* **What is being asked**: Copy the complete listing exactly as shown.

* **Records for processing**:

┌──

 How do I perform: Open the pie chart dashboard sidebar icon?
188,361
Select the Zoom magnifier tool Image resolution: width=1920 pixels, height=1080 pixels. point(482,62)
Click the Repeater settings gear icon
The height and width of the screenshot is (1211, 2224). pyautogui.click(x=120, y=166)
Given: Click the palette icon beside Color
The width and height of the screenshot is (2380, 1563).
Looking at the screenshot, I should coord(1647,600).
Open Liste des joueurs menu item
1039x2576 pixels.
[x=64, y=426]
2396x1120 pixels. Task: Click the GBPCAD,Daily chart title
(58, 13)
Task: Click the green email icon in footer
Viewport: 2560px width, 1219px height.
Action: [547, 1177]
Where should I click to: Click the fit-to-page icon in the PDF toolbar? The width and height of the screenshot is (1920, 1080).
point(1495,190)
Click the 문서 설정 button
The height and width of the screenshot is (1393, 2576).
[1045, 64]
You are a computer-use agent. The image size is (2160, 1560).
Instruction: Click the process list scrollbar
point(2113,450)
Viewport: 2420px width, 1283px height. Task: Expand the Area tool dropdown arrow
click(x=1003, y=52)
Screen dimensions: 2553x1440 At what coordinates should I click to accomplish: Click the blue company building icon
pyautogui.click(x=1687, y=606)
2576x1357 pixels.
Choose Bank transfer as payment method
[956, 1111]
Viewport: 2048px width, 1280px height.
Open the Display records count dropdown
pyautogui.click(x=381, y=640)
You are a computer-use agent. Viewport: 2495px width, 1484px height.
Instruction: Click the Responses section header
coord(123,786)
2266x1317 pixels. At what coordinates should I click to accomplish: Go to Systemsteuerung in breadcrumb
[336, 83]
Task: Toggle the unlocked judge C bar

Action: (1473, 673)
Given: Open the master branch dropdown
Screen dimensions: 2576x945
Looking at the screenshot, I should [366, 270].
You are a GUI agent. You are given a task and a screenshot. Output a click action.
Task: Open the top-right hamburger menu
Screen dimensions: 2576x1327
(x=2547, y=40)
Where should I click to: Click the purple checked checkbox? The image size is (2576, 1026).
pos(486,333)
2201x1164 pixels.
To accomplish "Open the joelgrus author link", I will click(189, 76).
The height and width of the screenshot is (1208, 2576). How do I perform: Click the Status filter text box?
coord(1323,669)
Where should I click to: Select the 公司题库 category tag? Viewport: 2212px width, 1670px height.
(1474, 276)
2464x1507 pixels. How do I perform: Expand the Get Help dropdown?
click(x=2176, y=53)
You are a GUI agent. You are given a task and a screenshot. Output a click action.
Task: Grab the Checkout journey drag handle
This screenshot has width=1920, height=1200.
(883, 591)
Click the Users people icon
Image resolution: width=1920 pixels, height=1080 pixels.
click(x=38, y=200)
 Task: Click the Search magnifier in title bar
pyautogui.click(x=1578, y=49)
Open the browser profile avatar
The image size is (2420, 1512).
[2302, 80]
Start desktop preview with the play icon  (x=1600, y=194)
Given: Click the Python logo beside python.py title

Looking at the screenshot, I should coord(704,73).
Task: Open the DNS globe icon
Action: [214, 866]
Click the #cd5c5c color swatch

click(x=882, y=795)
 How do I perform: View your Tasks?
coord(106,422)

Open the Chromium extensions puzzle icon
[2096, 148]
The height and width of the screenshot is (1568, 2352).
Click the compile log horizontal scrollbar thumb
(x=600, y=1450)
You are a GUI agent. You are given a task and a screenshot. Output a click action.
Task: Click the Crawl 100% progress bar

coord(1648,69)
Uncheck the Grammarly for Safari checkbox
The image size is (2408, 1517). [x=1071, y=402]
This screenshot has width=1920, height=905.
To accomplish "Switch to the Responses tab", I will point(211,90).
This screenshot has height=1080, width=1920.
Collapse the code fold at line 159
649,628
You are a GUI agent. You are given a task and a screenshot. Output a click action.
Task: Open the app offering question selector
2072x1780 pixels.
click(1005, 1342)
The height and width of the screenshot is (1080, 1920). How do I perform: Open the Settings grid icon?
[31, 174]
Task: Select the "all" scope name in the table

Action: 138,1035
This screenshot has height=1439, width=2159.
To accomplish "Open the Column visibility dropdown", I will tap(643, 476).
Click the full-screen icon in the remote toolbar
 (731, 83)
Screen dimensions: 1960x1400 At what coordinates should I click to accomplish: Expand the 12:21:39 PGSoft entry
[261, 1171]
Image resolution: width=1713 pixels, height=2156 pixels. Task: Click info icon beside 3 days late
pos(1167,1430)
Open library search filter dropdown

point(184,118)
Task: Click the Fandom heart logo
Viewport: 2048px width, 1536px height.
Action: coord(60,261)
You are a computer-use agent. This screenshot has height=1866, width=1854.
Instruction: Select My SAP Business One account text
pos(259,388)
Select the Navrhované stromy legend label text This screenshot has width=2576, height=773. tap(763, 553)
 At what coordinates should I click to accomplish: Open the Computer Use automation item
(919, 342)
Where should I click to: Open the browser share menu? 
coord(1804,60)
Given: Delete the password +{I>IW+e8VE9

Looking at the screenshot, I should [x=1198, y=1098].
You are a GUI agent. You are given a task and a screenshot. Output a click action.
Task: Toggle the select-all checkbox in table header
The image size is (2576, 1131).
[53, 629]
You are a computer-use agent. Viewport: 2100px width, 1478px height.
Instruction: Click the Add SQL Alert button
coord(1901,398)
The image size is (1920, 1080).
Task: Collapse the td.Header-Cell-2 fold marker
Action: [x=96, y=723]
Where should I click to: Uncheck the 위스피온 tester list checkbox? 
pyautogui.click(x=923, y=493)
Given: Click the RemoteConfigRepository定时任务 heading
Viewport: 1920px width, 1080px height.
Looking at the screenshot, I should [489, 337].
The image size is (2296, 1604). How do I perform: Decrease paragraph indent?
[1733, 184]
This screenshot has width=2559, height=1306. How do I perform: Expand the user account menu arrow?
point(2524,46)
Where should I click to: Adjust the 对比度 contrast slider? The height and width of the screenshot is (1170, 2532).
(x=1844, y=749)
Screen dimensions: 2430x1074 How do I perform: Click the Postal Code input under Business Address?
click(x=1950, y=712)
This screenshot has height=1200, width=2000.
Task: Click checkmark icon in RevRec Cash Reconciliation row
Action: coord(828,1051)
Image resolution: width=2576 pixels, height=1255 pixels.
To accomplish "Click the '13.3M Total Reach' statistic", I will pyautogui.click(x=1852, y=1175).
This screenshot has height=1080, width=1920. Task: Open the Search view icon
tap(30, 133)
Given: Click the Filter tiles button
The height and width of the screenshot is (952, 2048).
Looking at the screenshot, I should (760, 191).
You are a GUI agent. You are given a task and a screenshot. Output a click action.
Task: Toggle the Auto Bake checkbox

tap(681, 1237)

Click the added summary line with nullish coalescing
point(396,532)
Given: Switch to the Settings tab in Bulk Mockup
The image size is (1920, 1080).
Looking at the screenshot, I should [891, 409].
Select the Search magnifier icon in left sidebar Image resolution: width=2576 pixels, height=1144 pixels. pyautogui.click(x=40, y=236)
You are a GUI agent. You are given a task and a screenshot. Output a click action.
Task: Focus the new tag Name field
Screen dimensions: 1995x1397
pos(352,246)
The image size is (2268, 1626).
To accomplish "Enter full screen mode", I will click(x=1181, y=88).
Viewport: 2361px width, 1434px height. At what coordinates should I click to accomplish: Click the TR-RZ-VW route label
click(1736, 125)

└──

* **Solution for this problem**:
 How do I perform: Open the pie chart dashboard sidebar icon?
188,361
Select the Zoom magnifier tool Image resolution: width=1920 pixels, height=1080 pixels. point(482,62)
Click the Repeater settings gear icon
The height and width of the screenshot is (1211, 2224). pyautogui.click(x=120, y=166)
Given: Click the palette icon beside Color
The width and height of the screenshot is (2380, 1563).
Looking at the screenshot, I should coord(1647,600).
Open Liste des joueurs menu item
1039x2576 pixels.
[x=64, y=426]
2396x1120 pixels. Task: Click the GBPCAD,Daily chart title
(58, 13)
Task: Click the green email icon in footer
Viewport: 2560px width, 1219px height.
Action: [547, 1177]
Where should I click to: Click the fit-to-page icon in the PDF toolbar? The width and height of the screenshot is (1920, 1080).
point(1495,190)
Click the 문서 설정 button
The height and width of the screenshot is (1393, 2576).
[1045, 64]
You are a computer-use agent. The image size is (2160, 1560).
Instruction: Click the process list scrollbar
point(2113,450)
Viewport: 2420px width, 1283px height. Task: Expand the Area tool dropdown arrow
click(x=1003, y=52)
Screen dimensions: 2553x1440 At what coordinates should I click to accomplish: Click the blue company building icon
pyautogui.click(x=1687, y=606)
2576x1357 pixels.
Choose Bank transfer as payment method
[956, 1111]
Viewport: 2048px width, 1280px height.
Open the Display records count dropdown
pyautogui.click(x=381, y=640)
You are a computer-use agent. Viewport: 2495px width, 1484px height.
Instruction: Click the Responses section header
coord(123,786)
2266x1317 pixels. At what coordinates should I click to accomplish: Go to Systemsteuerung in breadcrumb
[336, 83]
Task: Toggle the unlocked judge C bar

Action: (1473, 673)
Given: Open the master branch dropdown
Screen dimensions: 2576x945
Looking at the screenshot, I should [366, 270].
You are a GUI agent. You are given a task and a screenshot. Output a click action.
Task: Open the top-right hamburger menu
Screen dimensions: 2576x1327
(x=2547, y=40)
Where should I click to: Click the purple checked checkbox? The image size is (2576, 1026).
pos(486,333)
2201x1164 pixels.
To accomplish "Open the joelgrus author link", I will click(189, 76).
The height and width of the screenshot is (1208, 2576). How do I perform: Click the Status filter text box?
coord(1323,669)
Where should I click to: Select the 公司题库 category tag? Viewport: 2212px width, 1670px height.
(1474, 276)
2464x1507 pixels. How do I perform: Expand the Get Help dropdown?
click(x=2176, y=53)
You are a GUI agent. You are given a task and a screenshot. Output a click action.
Task: Grab the Checkout journey drag handle
This screenshot has width=1920, height=1200.
(883, 591)
Click the Users people icon
Image resolution: width=1920 pixels, height=1080 pixels.
click(x=38, y=200)
 Task: Click the Search magnifier in title bar
pyautogui.click(x=1578, y=49)
Open the browser profile avatar
The image size is (2420, 1512).
[2302, 80]
Start desktop preview with the play icon  (x=1600, y=194)
Given: Click the Python logo beside python.py title

Looking at the screenshot, I should coord(704,73).
Task: Open the DNS globe icon
Action: [214, 866]
Click the #cd5c5c color swatch

click(x=882, y=795)
 How do I perform: View your Tasks?
coord(106,422)

Open the Chromium extensions puzzle icon
[2096, 148]
The height and width of the screenshot is (1568, 2352).
Click the compile log horizontal scrollbar thumb
(x=600, y=1450)
You are a GUI agent. You are given a task and a screenshot. Output a click action.
Task: Click the Crawl 100% progress bar

coord(1648,69)
Uncheck the Grammarly for Safari checkbox
The image size is (2408, 1517). [x=1071, y=402]
This screenshot has width=1920, height=905.
To accomplish "Switch to the Responses tab", I will point(211,90).
This screenshot has height=1080, width=1920.
Collapse the code fold at line 159
649,628
You are a GUI agent. You are given a task and a screenshot. Output a click action.
Task: Open the app offering question selector
2072x1780 pixels.
click(1005, 1342)
The height and width of the screenshot is (1080, 1920). How do I perform: Open the Settings grid icon?
[31, 174]
Task: Select the "all" scope name in the table

Action: 138,1035
This screenshot has height=1439, width=2159.
To accomplish "Open the Column visibility dropdown", I will tap(643, 476).
Click the full-screen icon in the remote toolbar
 (731, 83)
Screen dimensions: 1960x1400 At what coordinates should I click to accomplish: Expand the 12:21:39 PGSoft entry
[261, 1171]
Image resolution: width=1713 pixels, height=2156 pixels. Task: Click info icon beside 3 days late
pos(1167,1430)
Open library search filter dropdown

point(184,118)
Task: Click the Fandom heart logo
Viewport: 2048px width, 1536px height.
Action: coord(60,261)
You are a computer-use agent. This screenshot has height=1866, width=1854.
Instruction: Select My SAP Business One account text
pos(259,388)
Select the Navrhované stromy legend label text This screenshot has width=2576, height=773. tap(763, 553)
 At what coordinates should I click to accomplish: Open the Computer Use automation item
(919, 342)
Where should I click to: Open the browser share menu? 
coord(1804,60)
Given: Delete the password +{I>IW+e8VE9

Looking at the screenshot, I should [x=1198, y=1098].
You are a GUI agent. You are given a task and a screenshot. Output a click action.
Task: Toggle the select-all checkbox in table header
The image size is (2576, 1131).
[53, 629]
You are a computer-use agent. Viewport: 2100px width, 1478px height.
Instruction: Click the Add SQL Alert button
coord(1901,398)
The image size is (1920, 1080).
Task: Collapse the td.Header-Cell-2 fold marker
Action: [x=96, y=723]
Where should I click to: Uncheck the 위스피온 tester list checkbox? 
pyautogui.click(x=923, y=493)
Given: Click the RemoteConfigRepository定时任务 heading
Viewport: 1920px width, 1080px height.
Looking at the screenshot, I should [489, 337].
The image size is (2296, 1604). How do I perform: Decrease paragraph indent?
[1733, 184]
This screenshot has width=2559, height=1306. How do I perform: Expand the user account menu arrow?
point(2524,46)
Where should I click to: Adjust the 对比度 contrast slider? The height and width of the screenshot is (1170, 2532).
(x=1844, y=749)
Screen dimensions: 2430x1074 How do I perform: Click the Postal Code input under Business Address?
click(x=1950, y=712)
This screenshot has height=1200, width=2000.
Task: Click checkmark icon in RevRec Cash Reconciliation row
Action: coord(828,1051)
Image resolution: width=2576 pixels, height=1255 pixels.
To accomplish "Click the '13.3M Total Reach' statistic", I will pyautogui.click(x=1852, y=1175).
This screenshot has height=1080, width=1920. Task: Open the Search view icon
tap(30, 133)
Given: Click the Filter tiles button
The height and width of the screenshot is (952, 2048).
Looking at the screenshot, I should (760, 191).
You are a GUI agent. You are given a task and a screenshot. Output a click action.
Task: Toggle the Auto Bake checkbox

tap(681, 1237)

Click the added summary line with nullish coalescing
point(396,532)
Given: Switch to the Settings tab in Bulk Mockup
The image size is (1920, 1080).
Looking at the screenshot, I should [891, 409].
Select the Search magnifier icon in left sidebar Image resolution: width=2576 pixels, height=1144 pixels. pyautogui.click(x=40, y=236)
You are a GUI agent. You are given a task and a screenshot. Output a click action.
Task: Focus the new tag Name field
Screen dimensions: 1995x1397
pos(352,246)
The image size is (2268, 1626).
To accomplish "Enter full screen mode", I will click(x=1181, y=88).
Viewport: 2361px width, 1434px height. At what coordinates should I click to accomplish: Click the TR-RZ-VW route label
click(1736, 125)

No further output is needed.